* DATA
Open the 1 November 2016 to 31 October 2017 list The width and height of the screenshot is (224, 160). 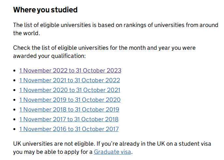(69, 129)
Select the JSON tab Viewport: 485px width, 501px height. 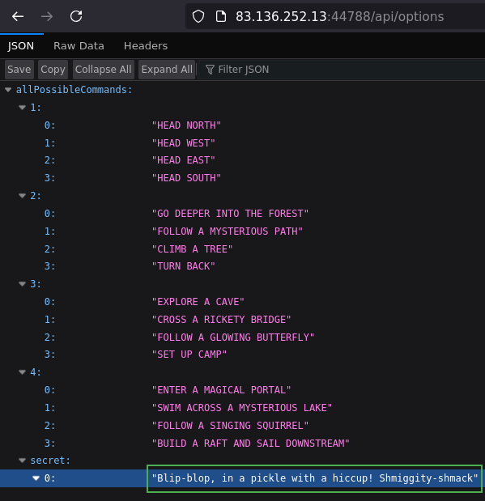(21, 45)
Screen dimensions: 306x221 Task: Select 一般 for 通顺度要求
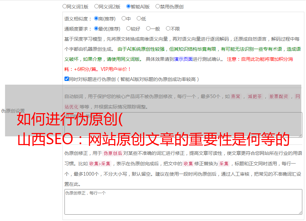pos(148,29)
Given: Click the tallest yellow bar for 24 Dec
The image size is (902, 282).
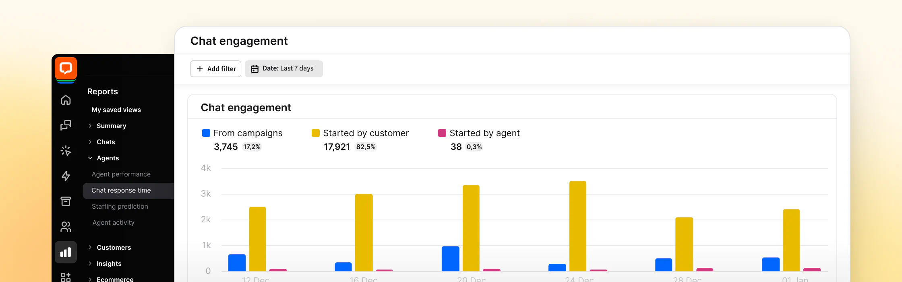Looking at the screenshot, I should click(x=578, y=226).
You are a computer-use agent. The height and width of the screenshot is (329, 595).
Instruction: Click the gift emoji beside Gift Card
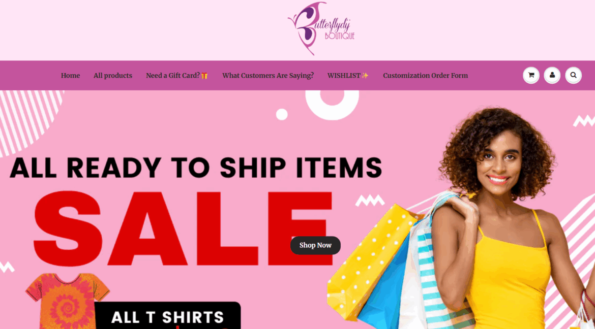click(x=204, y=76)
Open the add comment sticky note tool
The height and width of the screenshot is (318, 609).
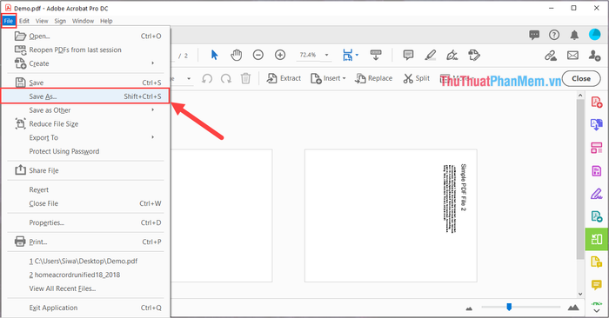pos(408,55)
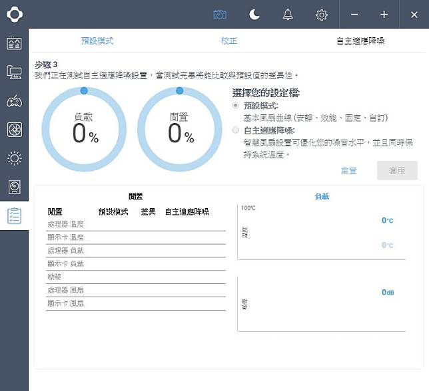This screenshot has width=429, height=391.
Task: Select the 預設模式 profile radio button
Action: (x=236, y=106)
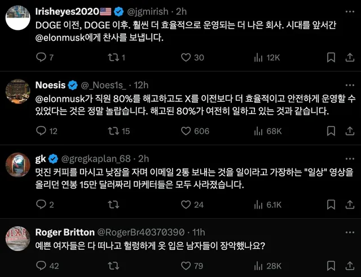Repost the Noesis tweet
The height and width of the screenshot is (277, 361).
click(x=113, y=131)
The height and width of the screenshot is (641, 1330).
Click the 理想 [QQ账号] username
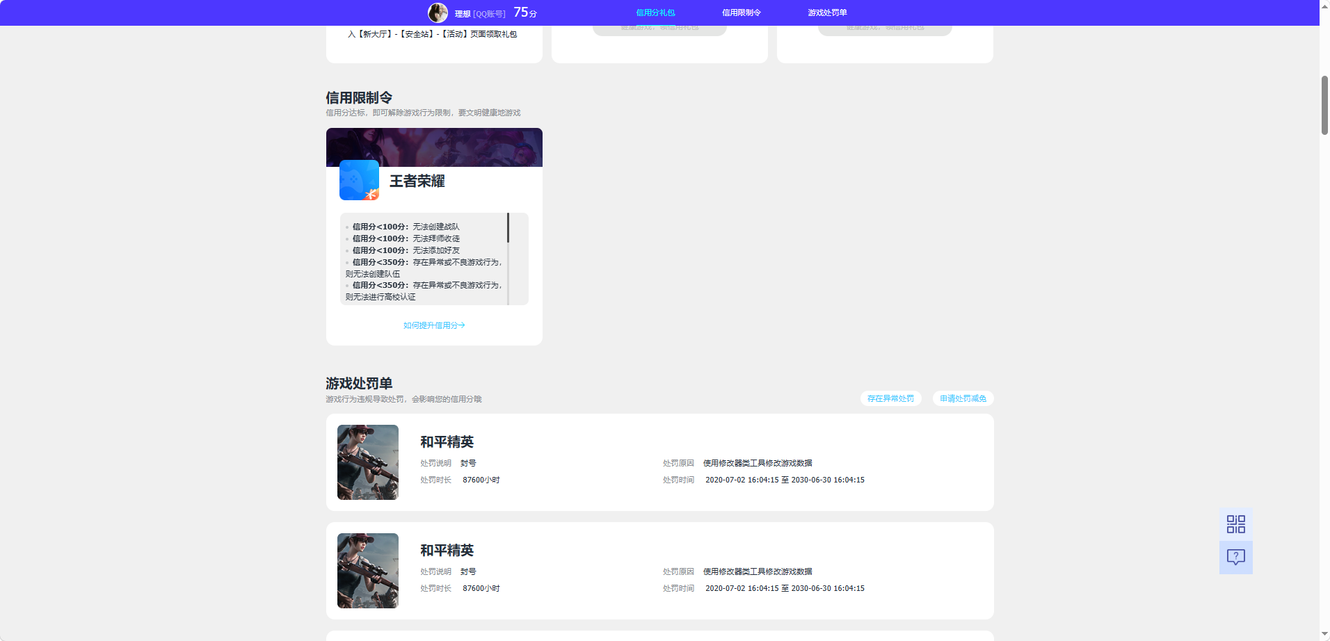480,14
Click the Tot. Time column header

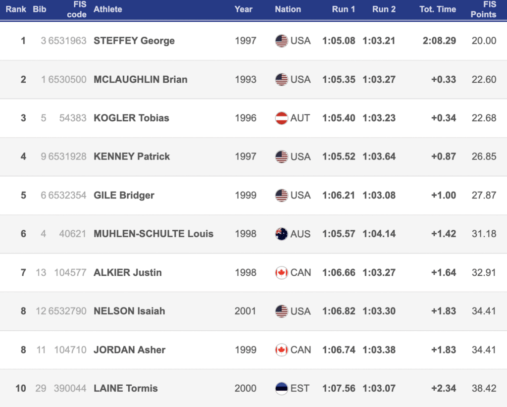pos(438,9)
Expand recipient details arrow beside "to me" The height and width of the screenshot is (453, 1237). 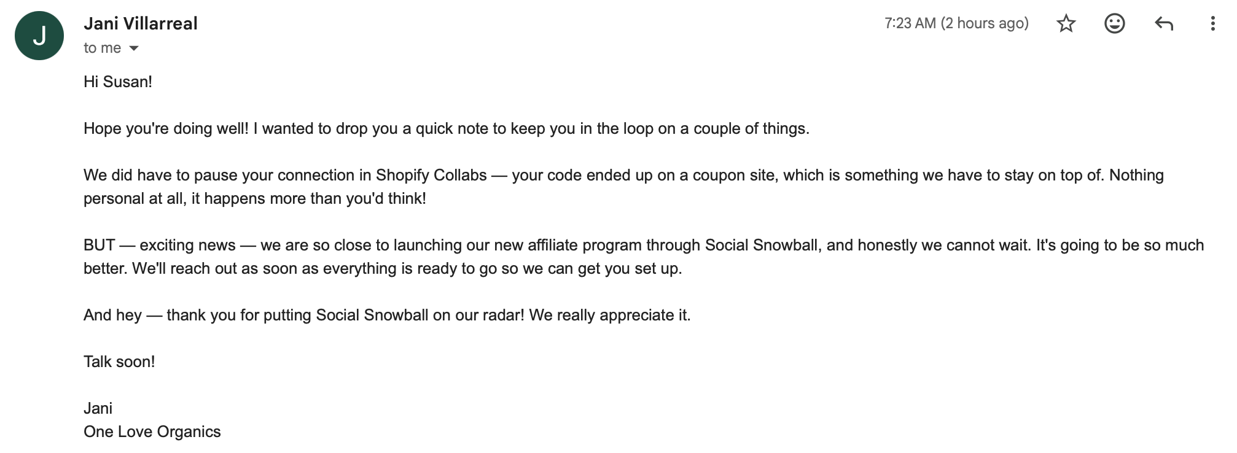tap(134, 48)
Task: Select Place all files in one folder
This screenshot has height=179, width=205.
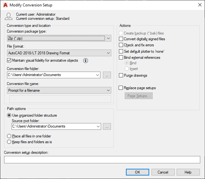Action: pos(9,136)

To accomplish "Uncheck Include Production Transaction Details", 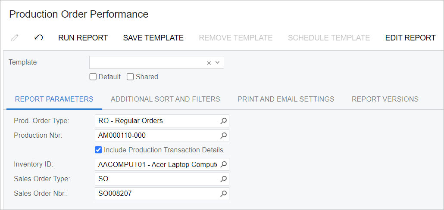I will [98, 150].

==

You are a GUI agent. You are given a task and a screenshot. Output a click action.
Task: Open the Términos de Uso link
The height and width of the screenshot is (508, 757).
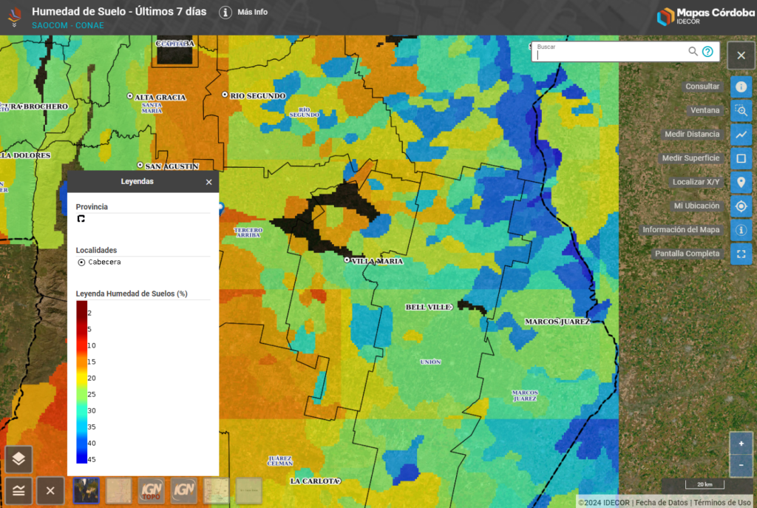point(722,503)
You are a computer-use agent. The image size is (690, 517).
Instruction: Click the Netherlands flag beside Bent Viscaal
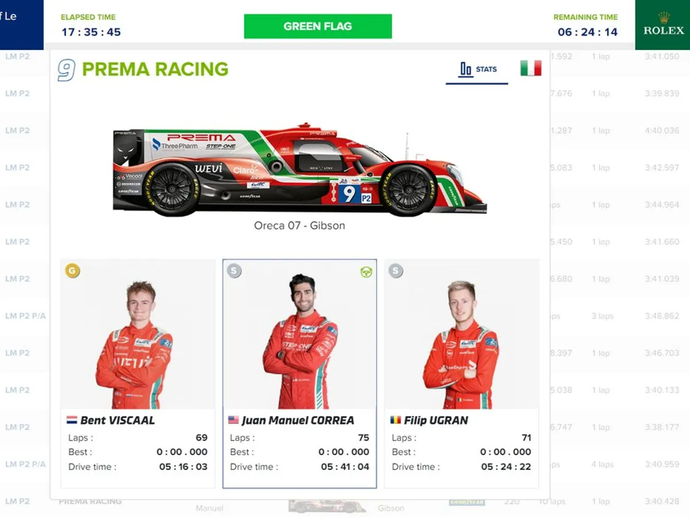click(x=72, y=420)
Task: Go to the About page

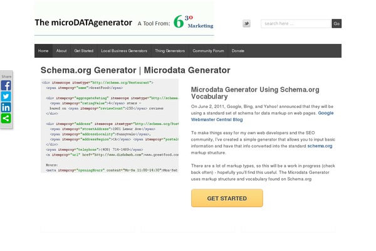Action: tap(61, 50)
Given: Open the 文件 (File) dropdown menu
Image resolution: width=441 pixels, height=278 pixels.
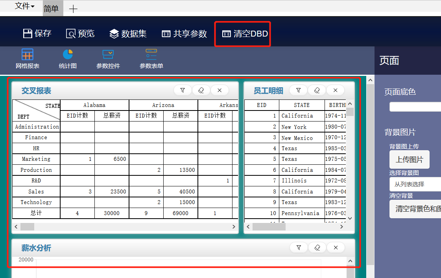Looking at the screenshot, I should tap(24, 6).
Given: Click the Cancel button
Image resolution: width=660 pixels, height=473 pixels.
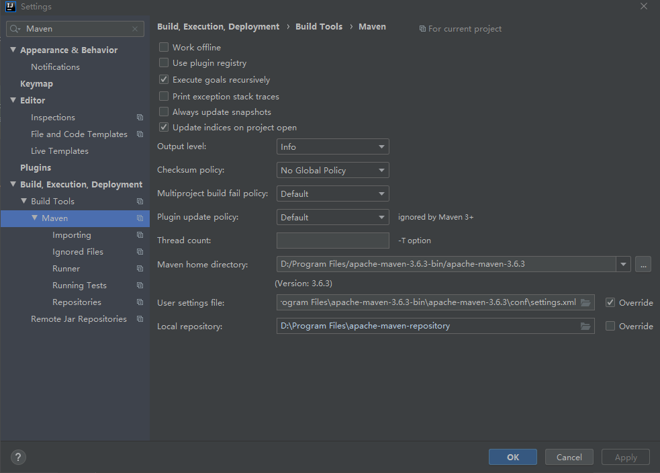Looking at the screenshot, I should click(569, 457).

* PROBLEM
Skipping every picture, transcribe exactly the lines above from the one containing "You are a GUI" through the one containing "You are a computer-use agent. The image", both included.

* EXPECTED ANSWER
You are a GUI agent. You are given a task and a screenshot. Output a click action.
Task: Open the Términos de Uso link
The height and width of the screenshot is (508, 757).
point(722,503)
You are a computer-use agent. The image size is (690, 517).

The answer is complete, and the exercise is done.